◆ Job
Count the lines in the records below that contain the string "Task" with case taken into account, and reply with only the number.

◆ Record set

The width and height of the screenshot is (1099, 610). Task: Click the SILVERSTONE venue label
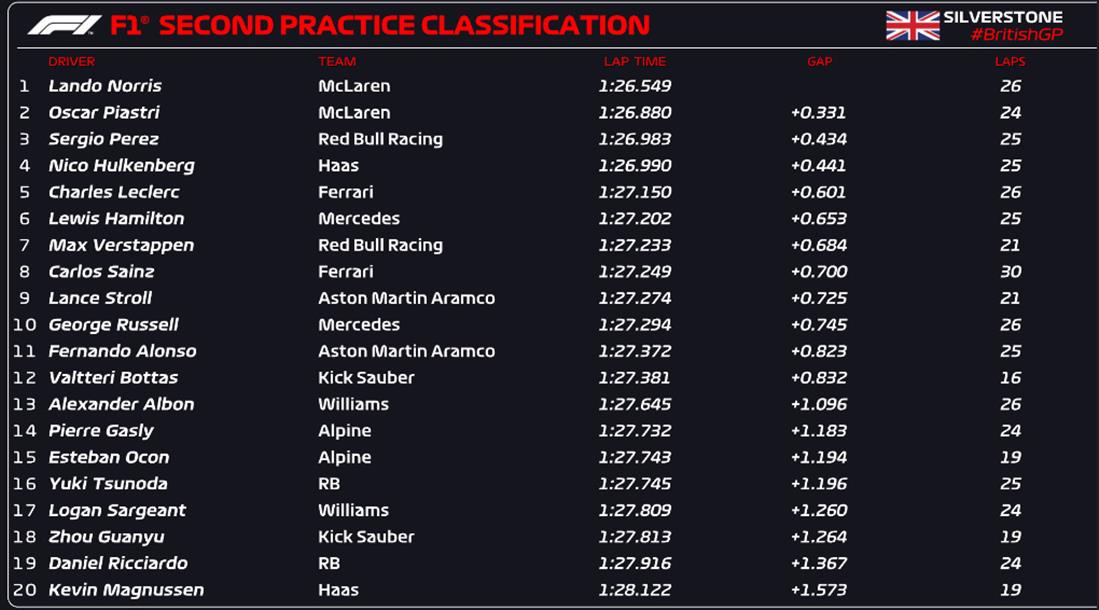pos(1003,17)
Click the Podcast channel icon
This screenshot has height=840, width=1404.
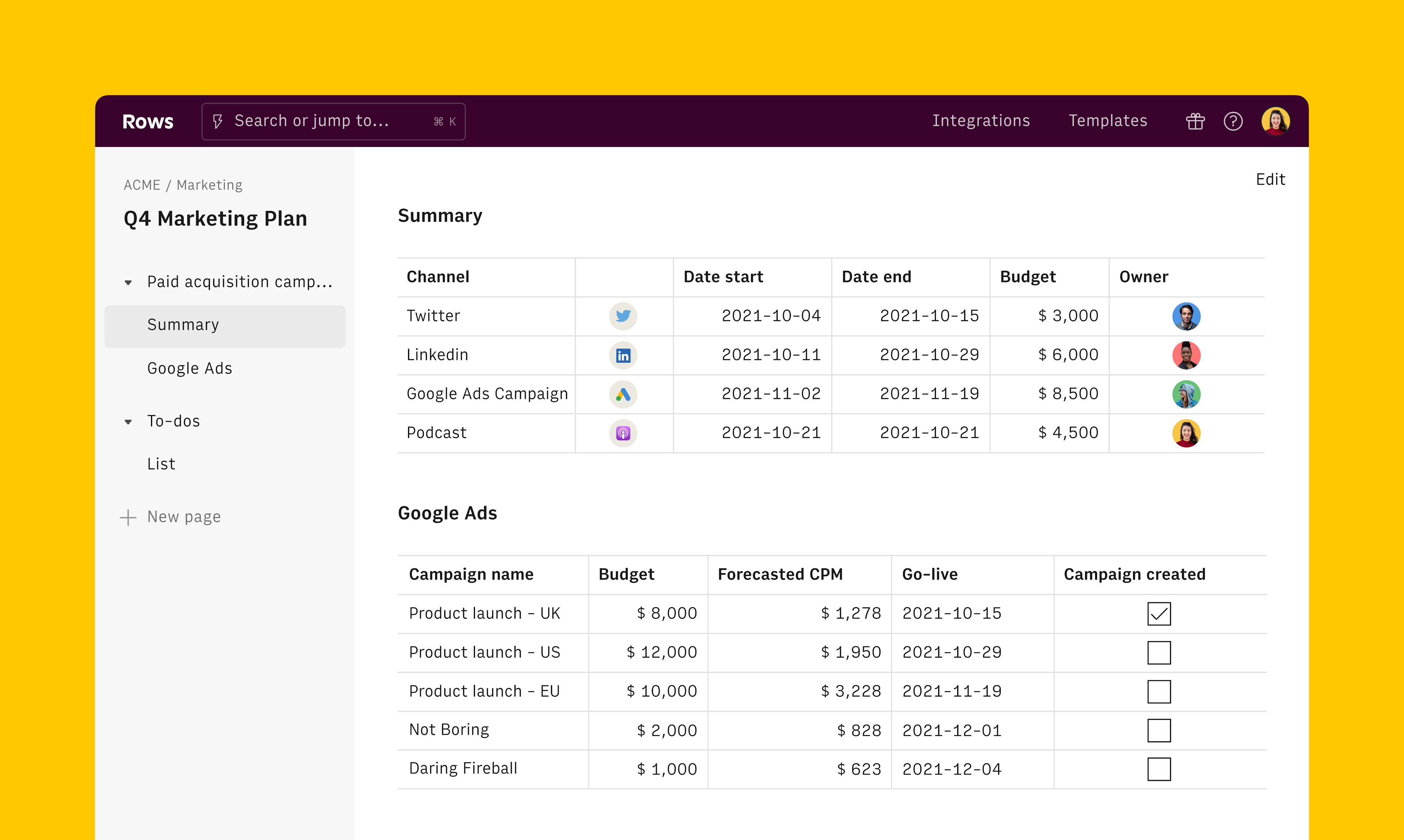(623, 433)
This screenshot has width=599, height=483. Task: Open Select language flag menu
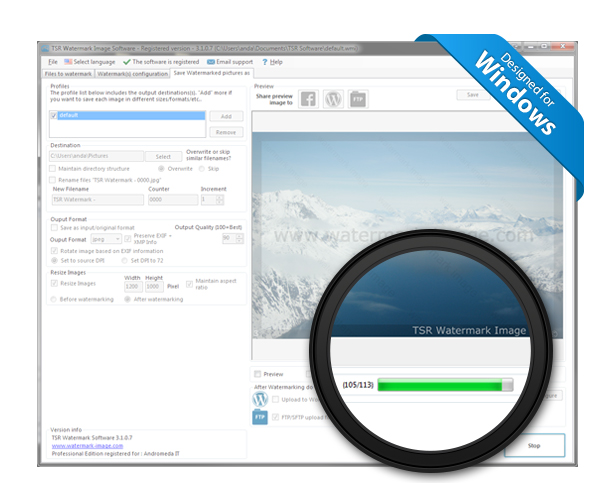click(x=68, y=62)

◆ Solved exercise
2